Repeat the passage from the About Valgrind text word for word, starting with "Why should you" and going on through "in your programs.".
— Begin Excerpted text —
About Valgrind
Valgrind is a GPL'd system for debugging and profiling
Linux programs. With Valgrind's
tool suite you can automatically
detect many memory management and threading bugs, avoiding hours
of frustrating bug-hunting, making your programs more stable. You
can also perform detailed profiling to help speed up your
programs.
Why should you use Valgrind?
- Valgrind will save you hours of debugging time. With
Valgrind tools you can automatically detect many memory
management and threading bugs. This gives you confidence that
your programs are free of many common bugs, some of which would
take hours to find manually, or never be found at all. You can
find and eliminate bugs before they become a problem.
- Valgrind can help you speed up your programs. With Valgrind
tools you can also perform very detailed profiling to help find
bottlenecks in your programs.
— End Excerpted text —
— Begin Entries —
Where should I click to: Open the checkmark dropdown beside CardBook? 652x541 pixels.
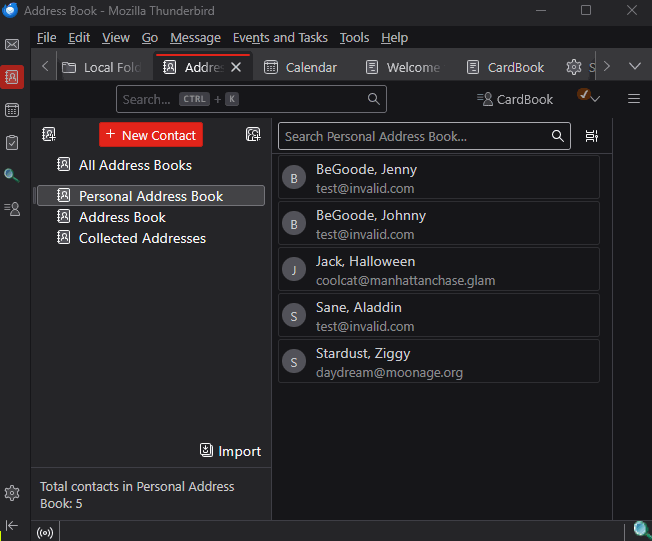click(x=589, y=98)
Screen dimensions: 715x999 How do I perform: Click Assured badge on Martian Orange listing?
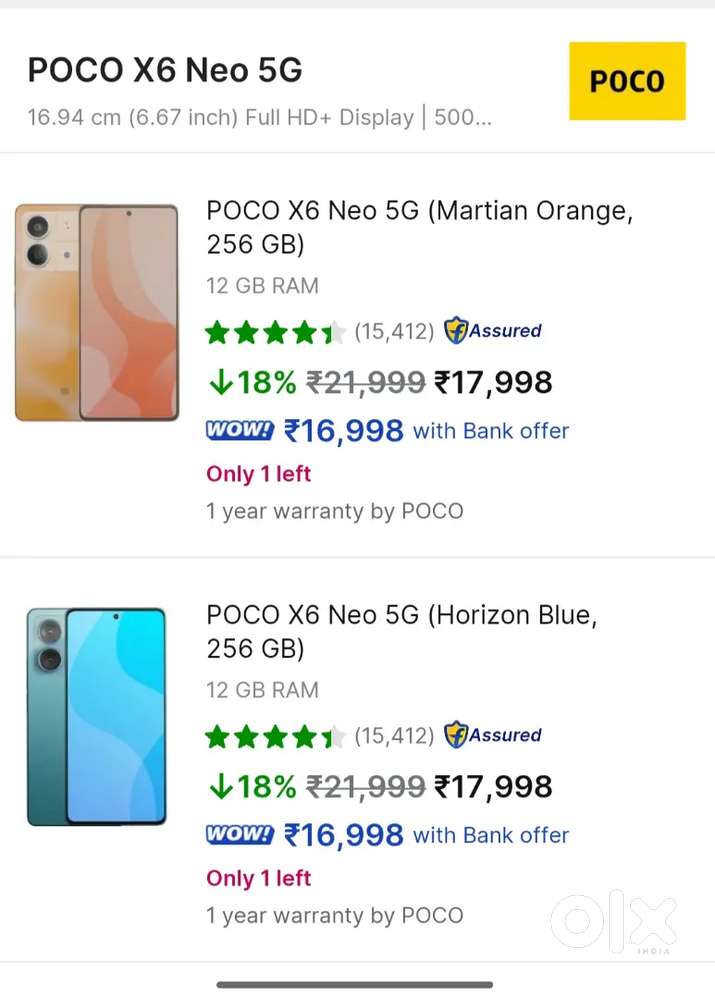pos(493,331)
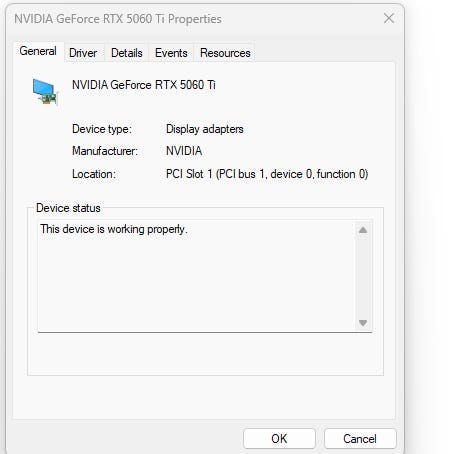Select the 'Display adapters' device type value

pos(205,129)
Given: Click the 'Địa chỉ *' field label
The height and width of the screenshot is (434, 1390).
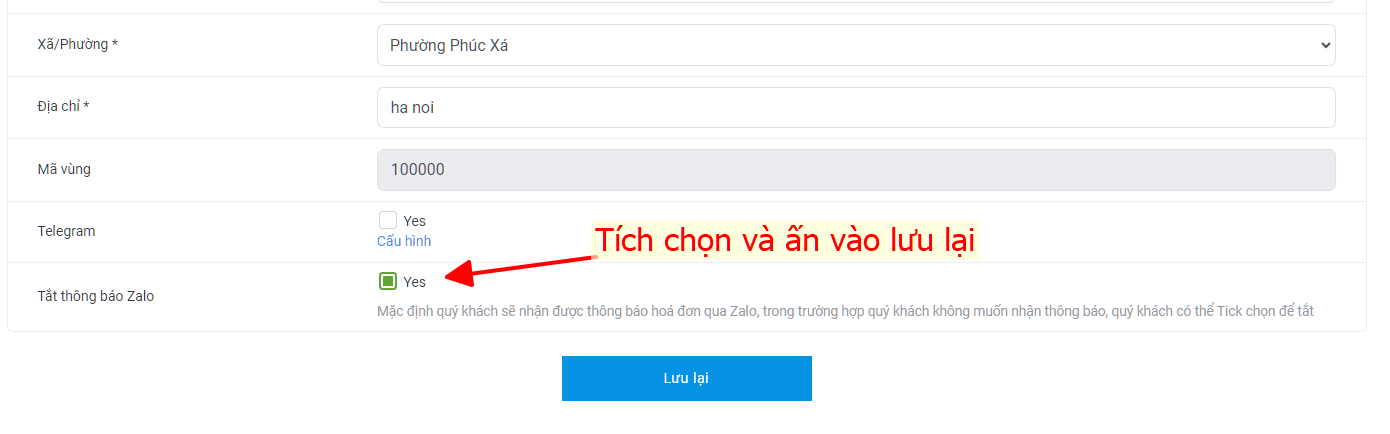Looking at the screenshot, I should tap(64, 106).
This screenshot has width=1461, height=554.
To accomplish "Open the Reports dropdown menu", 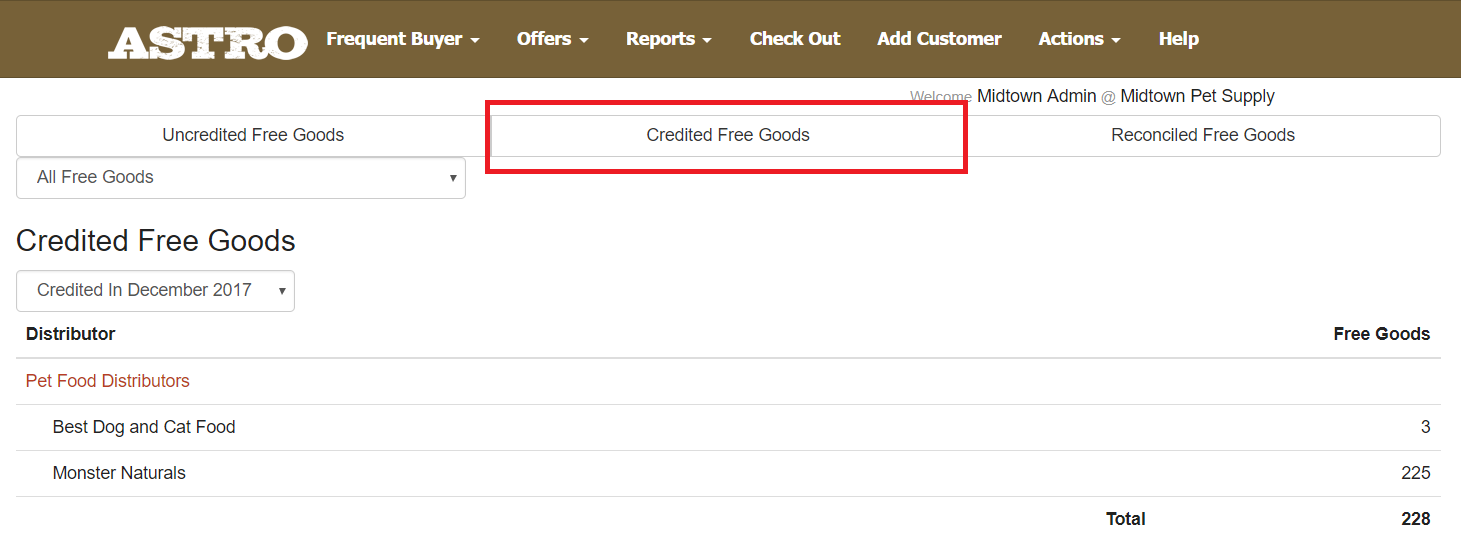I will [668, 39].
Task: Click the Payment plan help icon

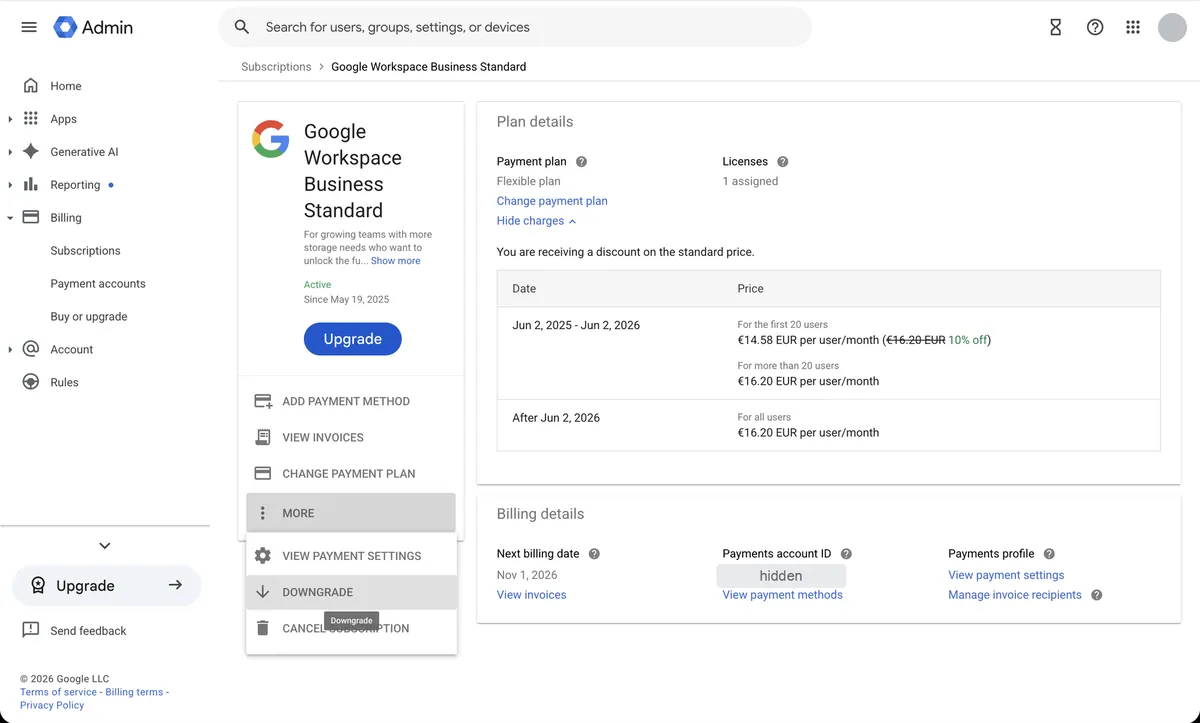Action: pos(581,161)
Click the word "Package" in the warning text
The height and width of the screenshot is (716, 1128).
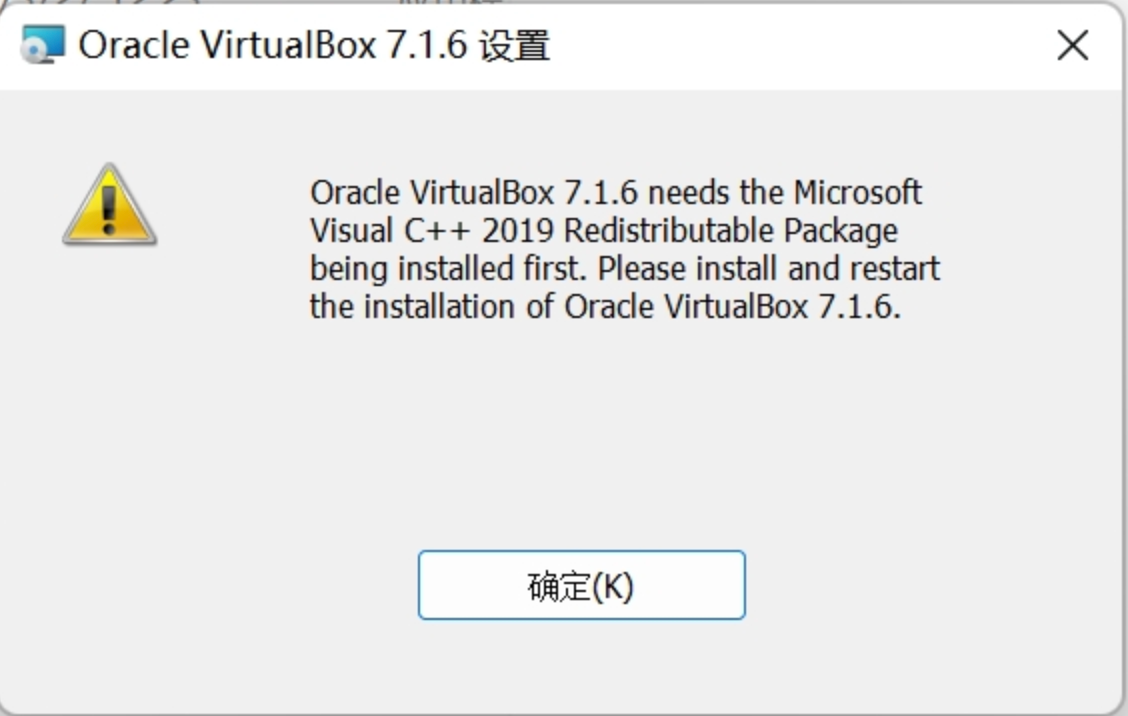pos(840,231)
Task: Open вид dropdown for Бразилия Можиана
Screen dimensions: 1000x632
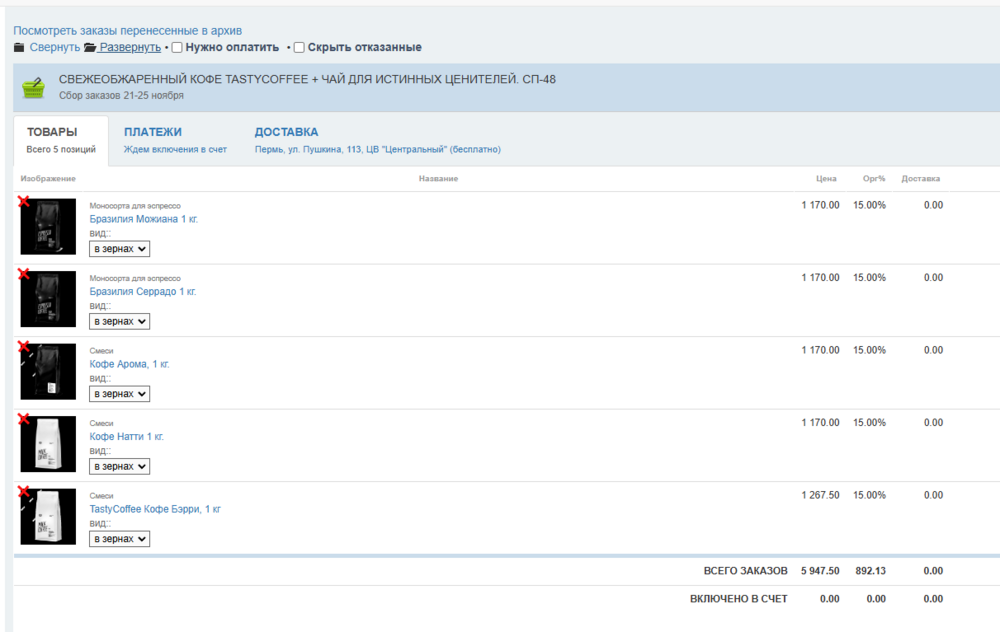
— End Entries —
Worked answer ::
Why should you use Valgrind?
- Valgrind will save you hours of debugging time. With
Valgrind tools you can automatically detect many memory
management and threading bugs. This gives you confidence that
your programs are free of many common bugs, some of which would
take hours to find manually, or never be found at all. You can
find and eliminate bugs before they become a problem.
- Valgrind can help you speed up your programs. With Valgrind
tools you can also perform very detailed profiling to help find
bottlenecks in your programs.